Ich komme in diesem Text immer wieder auf die Literatur zu sprechen – hier erwähne ich Kairos, da beziehe ich mich auf Flammarion und den anonymen Holzstich, den er irgendwo auftrieb, um sein Buch L’atmosphère. Météorologie populaire zu illustrieren. Viele Menschen, das weiß ich, sehen Literatur als leichte Unterhaltung an, in Form von Büchern, die man »wegliest« – ein Zeitvertreib, ohne den es sich ebenso glücklich und erfüllt leben lässt. Im weitesten Verständnis aber ist die Literatur ein Sesam der anderen Gesichtspunkte, der unterschiedlichen, durch den individuellen Verstand der einzelnen Menschen gefilterten Weltsichten. Und darin lässt sie sich mit nichts anderem vergleichen. Literatur, auch die älteste, die mündlich überlieferte Literatur, schafft Ideen und zeichnet Perspektiven, die sich tief in unserem Verstand verankern und ihn formatieren – ob wir es nun wollen oder nicht. Sie ist die Heimat der Philosophen (was ist denn Platons Gastmahl anderes als ein Stück gute Literatur?), bei ihr beginnt das Philosophieren.

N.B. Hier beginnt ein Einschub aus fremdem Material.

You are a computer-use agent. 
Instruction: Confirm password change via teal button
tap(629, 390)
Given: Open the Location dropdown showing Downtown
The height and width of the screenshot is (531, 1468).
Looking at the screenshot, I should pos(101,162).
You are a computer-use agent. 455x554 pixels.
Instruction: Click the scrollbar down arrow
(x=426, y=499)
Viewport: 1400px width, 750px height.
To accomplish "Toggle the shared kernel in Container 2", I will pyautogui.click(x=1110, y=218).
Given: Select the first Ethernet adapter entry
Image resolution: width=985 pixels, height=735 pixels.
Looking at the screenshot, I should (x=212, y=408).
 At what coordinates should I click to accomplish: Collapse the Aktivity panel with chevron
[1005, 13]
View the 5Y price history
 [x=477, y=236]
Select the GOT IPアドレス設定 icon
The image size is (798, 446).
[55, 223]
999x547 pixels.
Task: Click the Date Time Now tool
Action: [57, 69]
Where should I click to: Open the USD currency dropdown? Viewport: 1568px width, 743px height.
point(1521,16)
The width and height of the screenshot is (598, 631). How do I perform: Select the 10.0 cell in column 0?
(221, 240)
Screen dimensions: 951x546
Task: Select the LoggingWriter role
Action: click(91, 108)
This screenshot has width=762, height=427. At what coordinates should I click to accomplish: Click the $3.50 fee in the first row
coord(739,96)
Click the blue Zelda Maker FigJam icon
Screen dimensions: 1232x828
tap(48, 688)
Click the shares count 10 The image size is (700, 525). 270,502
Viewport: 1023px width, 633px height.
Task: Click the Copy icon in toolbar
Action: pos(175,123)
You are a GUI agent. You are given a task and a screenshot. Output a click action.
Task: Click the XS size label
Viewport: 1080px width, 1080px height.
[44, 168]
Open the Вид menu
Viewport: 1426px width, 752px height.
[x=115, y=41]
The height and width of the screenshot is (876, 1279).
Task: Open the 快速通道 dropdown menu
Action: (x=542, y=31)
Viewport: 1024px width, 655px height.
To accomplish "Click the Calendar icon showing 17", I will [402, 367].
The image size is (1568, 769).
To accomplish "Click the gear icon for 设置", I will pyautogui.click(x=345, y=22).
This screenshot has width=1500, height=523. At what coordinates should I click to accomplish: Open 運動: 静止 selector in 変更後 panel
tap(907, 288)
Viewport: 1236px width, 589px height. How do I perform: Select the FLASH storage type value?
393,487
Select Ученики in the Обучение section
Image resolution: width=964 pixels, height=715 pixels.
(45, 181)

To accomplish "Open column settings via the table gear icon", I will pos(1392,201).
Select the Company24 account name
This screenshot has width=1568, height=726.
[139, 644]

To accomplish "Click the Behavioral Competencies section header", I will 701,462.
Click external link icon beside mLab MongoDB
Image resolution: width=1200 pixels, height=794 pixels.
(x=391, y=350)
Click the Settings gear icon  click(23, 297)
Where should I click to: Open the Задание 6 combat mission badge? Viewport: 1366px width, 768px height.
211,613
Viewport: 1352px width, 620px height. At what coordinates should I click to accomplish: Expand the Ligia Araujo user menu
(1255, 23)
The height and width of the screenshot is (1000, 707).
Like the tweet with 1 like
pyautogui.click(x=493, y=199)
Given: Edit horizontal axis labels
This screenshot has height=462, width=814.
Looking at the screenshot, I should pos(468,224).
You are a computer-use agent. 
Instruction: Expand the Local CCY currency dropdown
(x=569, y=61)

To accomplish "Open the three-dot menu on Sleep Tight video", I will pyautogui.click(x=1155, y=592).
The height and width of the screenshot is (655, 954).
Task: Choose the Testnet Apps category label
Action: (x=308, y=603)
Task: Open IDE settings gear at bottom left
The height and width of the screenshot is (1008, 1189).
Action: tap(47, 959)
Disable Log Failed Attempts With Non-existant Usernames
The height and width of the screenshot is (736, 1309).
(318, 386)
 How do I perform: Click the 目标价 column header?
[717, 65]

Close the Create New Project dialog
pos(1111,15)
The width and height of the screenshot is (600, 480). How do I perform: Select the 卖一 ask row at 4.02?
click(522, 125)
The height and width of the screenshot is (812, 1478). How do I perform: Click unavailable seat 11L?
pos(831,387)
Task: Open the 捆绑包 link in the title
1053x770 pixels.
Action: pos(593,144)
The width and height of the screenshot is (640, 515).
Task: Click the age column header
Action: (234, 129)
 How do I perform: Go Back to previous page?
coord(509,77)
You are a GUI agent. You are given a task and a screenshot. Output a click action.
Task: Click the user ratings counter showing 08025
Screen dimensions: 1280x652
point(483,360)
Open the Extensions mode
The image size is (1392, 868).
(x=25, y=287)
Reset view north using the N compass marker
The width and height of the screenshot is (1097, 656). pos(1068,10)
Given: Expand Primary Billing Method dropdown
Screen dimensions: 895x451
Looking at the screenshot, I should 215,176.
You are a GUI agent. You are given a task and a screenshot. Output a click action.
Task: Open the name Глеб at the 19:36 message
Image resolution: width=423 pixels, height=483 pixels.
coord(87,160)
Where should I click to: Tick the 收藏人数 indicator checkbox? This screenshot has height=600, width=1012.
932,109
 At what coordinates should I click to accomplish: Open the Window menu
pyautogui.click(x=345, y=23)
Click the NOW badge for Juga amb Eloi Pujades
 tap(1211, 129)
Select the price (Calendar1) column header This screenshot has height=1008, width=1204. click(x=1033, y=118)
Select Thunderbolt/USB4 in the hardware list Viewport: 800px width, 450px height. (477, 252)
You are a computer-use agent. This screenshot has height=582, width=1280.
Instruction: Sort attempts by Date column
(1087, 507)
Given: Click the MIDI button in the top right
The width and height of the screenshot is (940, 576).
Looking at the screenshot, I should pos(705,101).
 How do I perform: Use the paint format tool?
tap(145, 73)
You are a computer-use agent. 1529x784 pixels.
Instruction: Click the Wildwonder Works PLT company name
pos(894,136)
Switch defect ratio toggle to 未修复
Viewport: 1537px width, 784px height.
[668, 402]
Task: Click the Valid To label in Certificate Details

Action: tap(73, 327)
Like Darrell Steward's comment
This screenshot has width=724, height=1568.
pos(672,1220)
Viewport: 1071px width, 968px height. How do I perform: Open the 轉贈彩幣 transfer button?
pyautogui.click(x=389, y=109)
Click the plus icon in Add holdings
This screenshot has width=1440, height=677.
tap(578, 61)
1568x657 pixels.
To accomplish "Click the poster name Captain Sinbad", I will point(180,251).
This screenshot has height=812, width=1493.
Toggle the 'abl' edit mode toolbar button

Es wäre schwierig, eine Vision der Literatur für neue Zeiten zu kreieren, insbesondere, weil gut informierte Quellen zu wissen meinen, dass eben derzeit die letzte lesende Generation heranwächst. Trotzdem möchte ich, dass wir uns weiterhin zugestehen, neue Geschichten zu ersinnen, neue Begriffe und neue Wörter. Zugleich aber weiß ich, dass in der Welt – in diesem gewaltigen, wandelbaren, flirrenden Universum – nichts jemals neu ist. Es ist lediglich eine andere Konfiguration, die die Dinge auf andere Weise darstellt, neue Assoziationen und damit neue Begriffe schafft. Der Terminus »Anthropozän« ist gerade einmal dreißig Jahre alt, doch dank ihm sind wir imstande zu begreifen, was rings um uns und mit uns geschieht. Er setzt sich aus zwei gut bekannten griechischen Wörtern zusammen: ánthrōpos (Mensch) und kainós (neu), und er beweist den großen Einfluss des Menschen auf die weltweit vor sich gehenden Prozesse in der Natur.